China’s economy grew 6.9 percent in the first quarter of 2017, government data showed Monday, beating expectations in the latest sign of stabilisation for the world’s second-largest economy.
Beijing has said it wants to transition away from a reliance on debt-fuelled investment and towards a consumer-driven economic model, but the transition has proved bumpy.
The economy grew at just 6.7 percent in 2016, its slowest rate in a quarter of a century.
“For the first time in the recent years, China starts a year with a strong headline GDP,” Raymond Yeung of Australia & New Zealand Banking Group told Bloomberg News.
“Thanks to strong investment and property, the economy is performing well.”
The reading Monday marked the second quarterly improvement since the final three months of 2014.
It was better than the median analyst expectation of 6.8 percent in an AFP poll, and also up on the fourth quarter figure.
“The national economy in the first quarter has maintained the momentum of steady and sound development,” the National Bureau of Statistics said in a statement.
It added that “positive changes kept emerging and major indicators performed better than expected”.
Monday’s data also showed China’s industrial output growth rose to 7.6 percent year-on-year in March, beating a Bloomberg estimate of 6.3.
Retail spending rebounded to a forecast-beating 10.9 percent, while fixed-asset investment rose 9.2 percent in the first three months of the year, representing a slight acceleration from February.
The readings follow data showing robust foreign trade and a further expansion in factory activity driven by a pickup in production and demand last month.
– ‘Same old’ growth model –
The faster growth rate was driven by a pick-up in industry and construction, Brian Jackson of IHS Global Insight said in a note, adding that “mining, manufacturing and utilities growth all accelerated”, while the services sector slowed.
But the return to stimulus spending and infrastructure to drive the economy shows Beijing has reverted to “the same old” investment-driven growth model, Raymond Yeung and David Qu of ANZ Research wrote in a note.

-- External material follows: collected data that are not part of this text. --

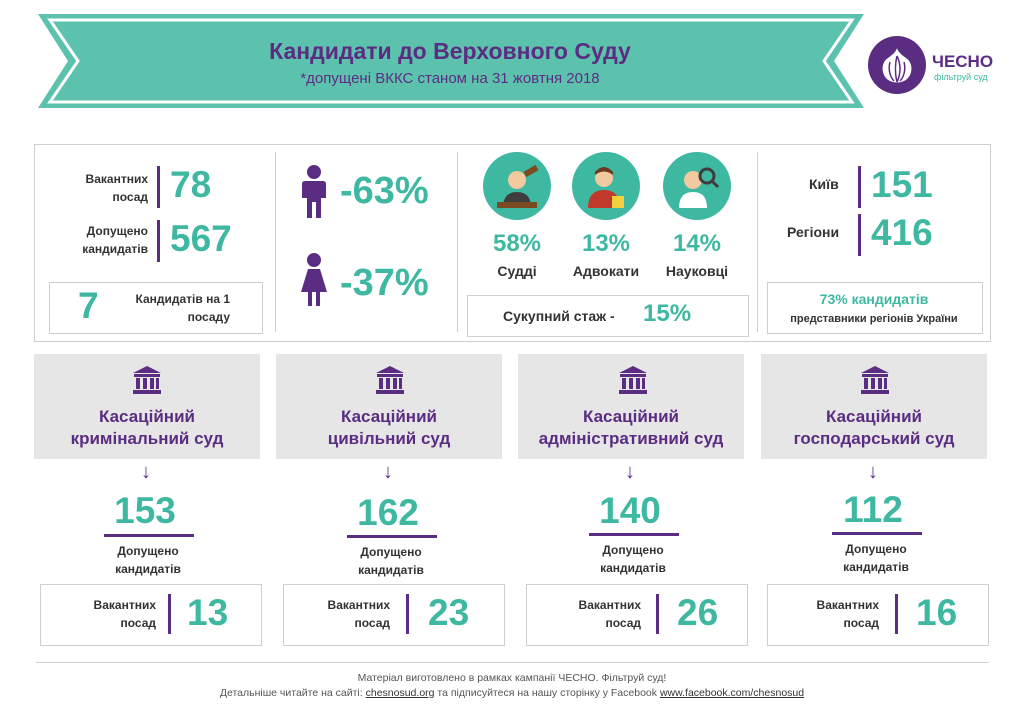 This screenshot has height=725, width=1024. I want to click on logo, so click(897, 65).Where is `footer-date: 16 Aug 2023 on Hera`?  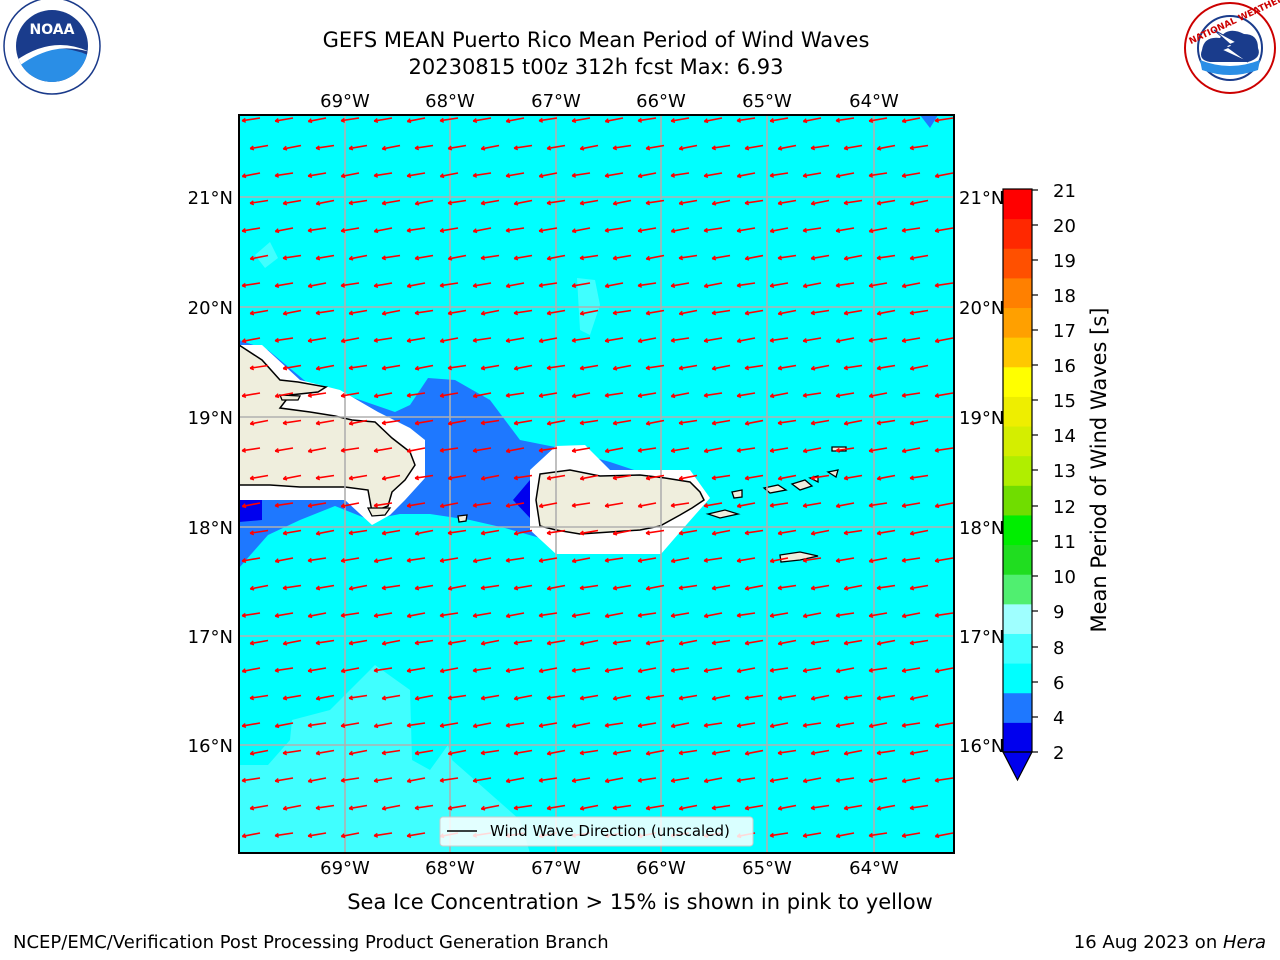 footer-date: 16 Aug 2023 on Hera is located at coordinates (1170, 942).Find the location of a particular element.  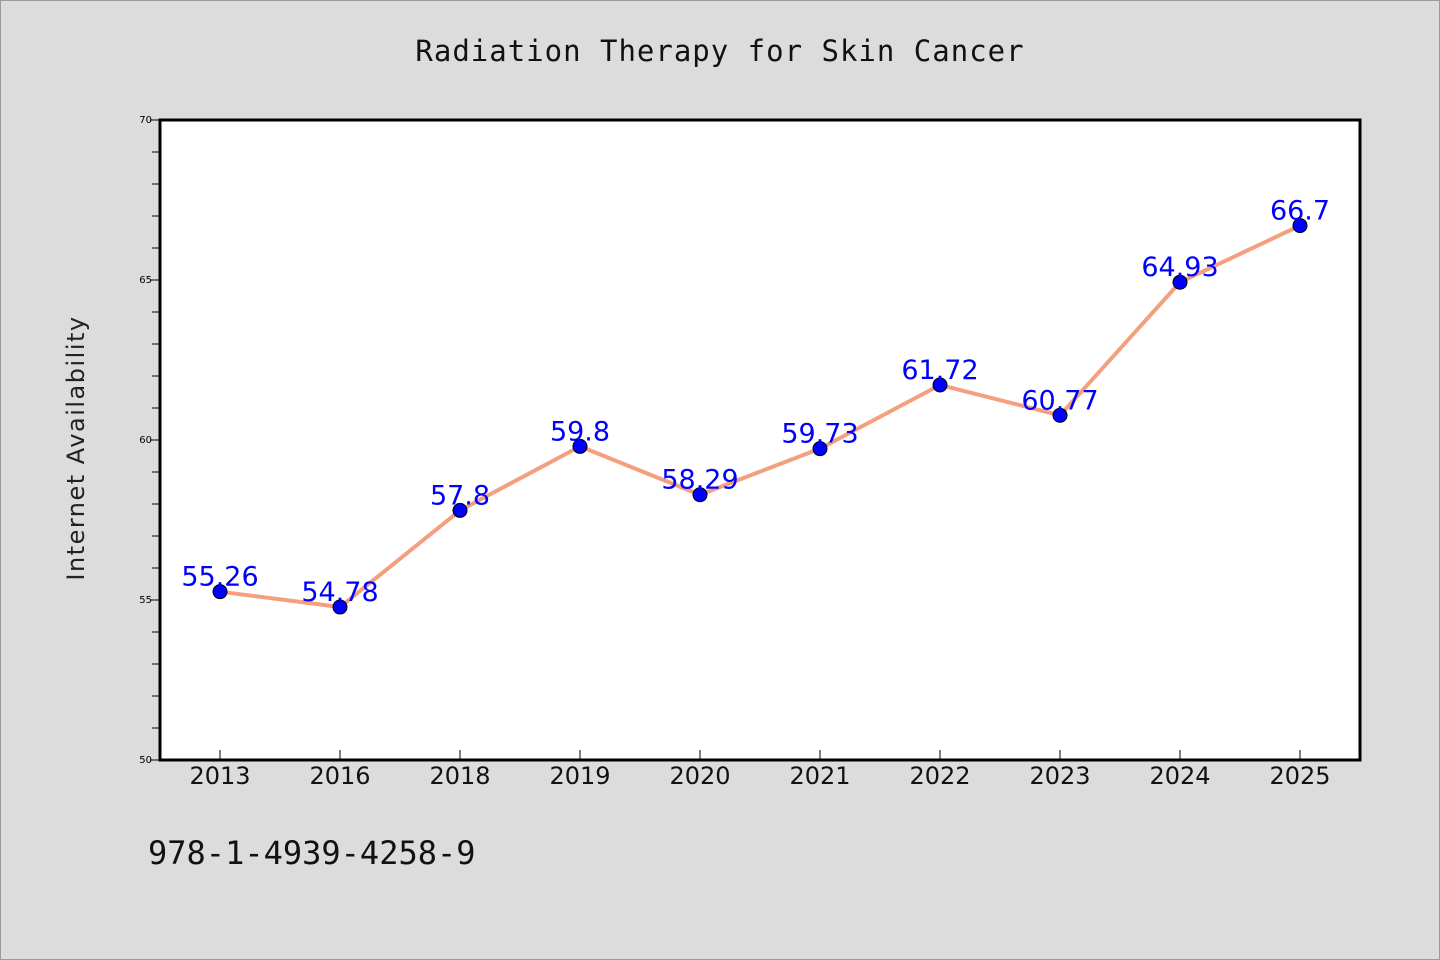

data-label: 57.8 is located at coordinates (460, 496).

They said the government’s announcement last month that it would build a vast new economic zone in the relatively unprosperous area of Xiong’an shows authorities have a “tendency to rely on infrastructure development to sustain growth”.

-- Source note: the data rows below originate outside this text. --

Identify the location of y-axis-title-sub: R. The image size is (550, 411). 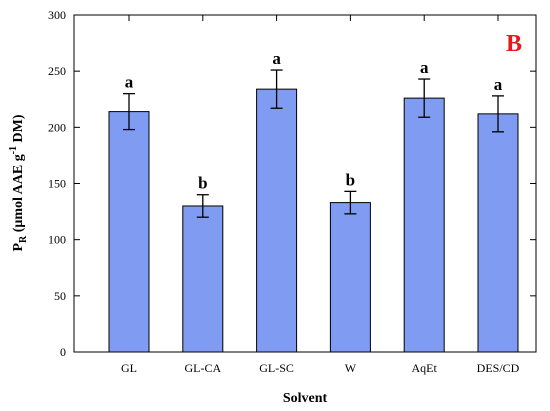
(24, 239).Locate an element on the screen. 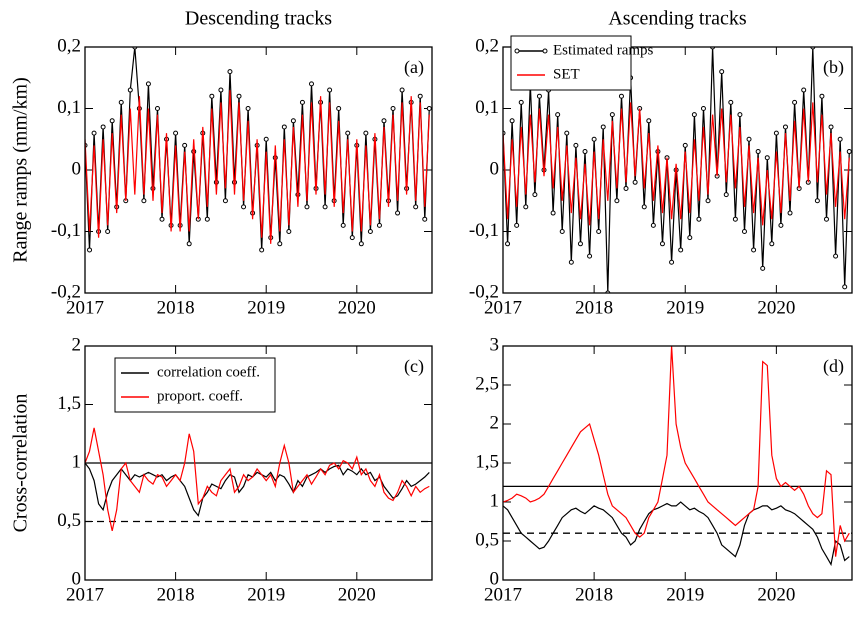 This screenshot has height=617, width=854. y-tick-label: 0,5 is located at coordinates (69, 520).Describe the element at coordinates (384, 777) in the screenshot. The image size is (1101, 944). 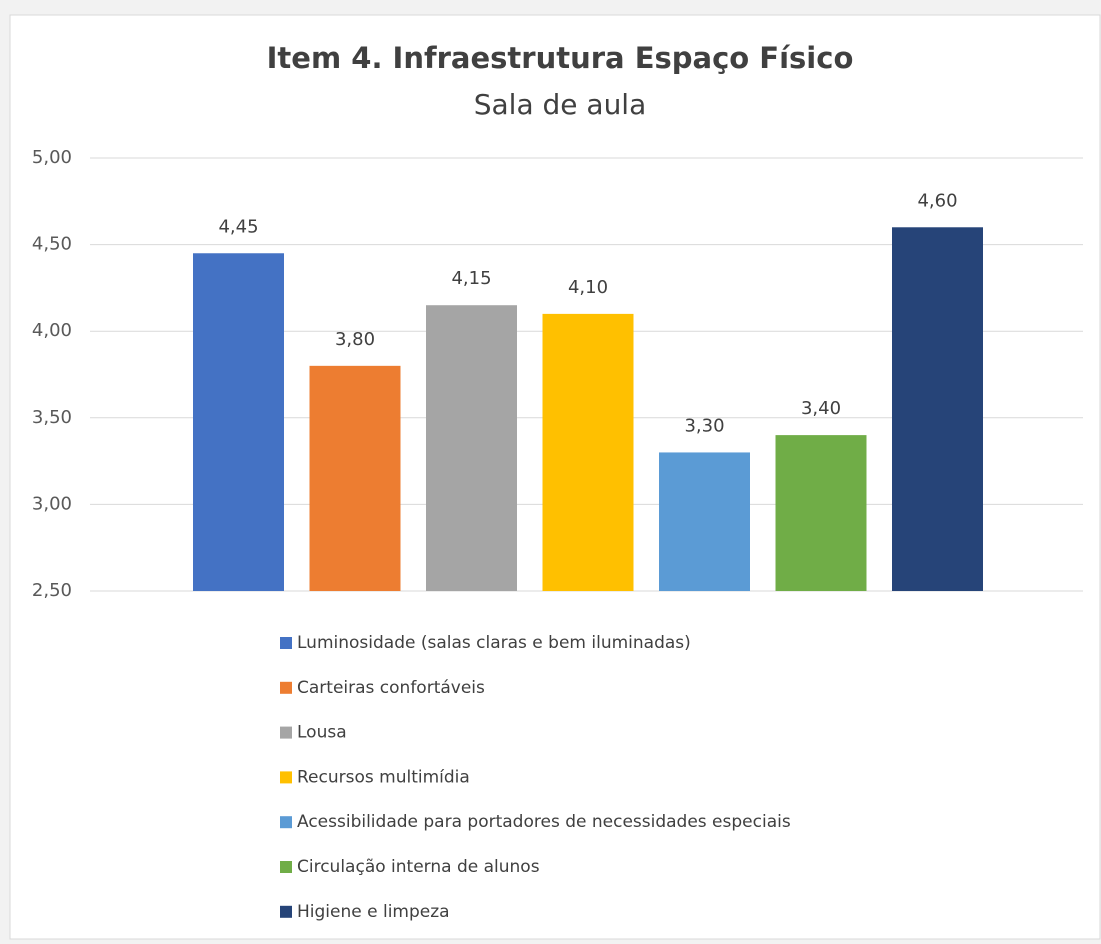
I see `legend-label: Recursos multimídia` at that location.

News of the Xiong’an zone, which is expected to eventually cover a vast area of some 2,000 square kilometres, set off a flurry of speculative real-estate purchases in the area, which has been struggling economically.
Cheap credit has meanwhile bolstered the construction sector since last year, attracting savers and speculators who have fuelled housing prices in large cities and accelerated manufacturing activity.
But looking ahead, China’s growth momentum is not expected to last through the whole year, Julian Evans-Pritchard of Capital Economics said in a note.
“Our own measure of economic activity also points to a strong start to 2017, though we don’t expect the strength to be sustained,” he said.
“With the acceleration in credit growth that helped drive the recent recovery now being reversed, we still expect the economy to begin slowing before long.”
Jackson said that a steady deceleration in the real estate sector should take hold from the second quarter, adding that it would “create an additional drag for both the services and construction components of GDP”.
The government has trimmed its 2017 GDP growth target to “around 6.5 percent”.
According to the AFP poll’s median full-year forecast, China’s GDP growth will fall to 6.6 percent for the year.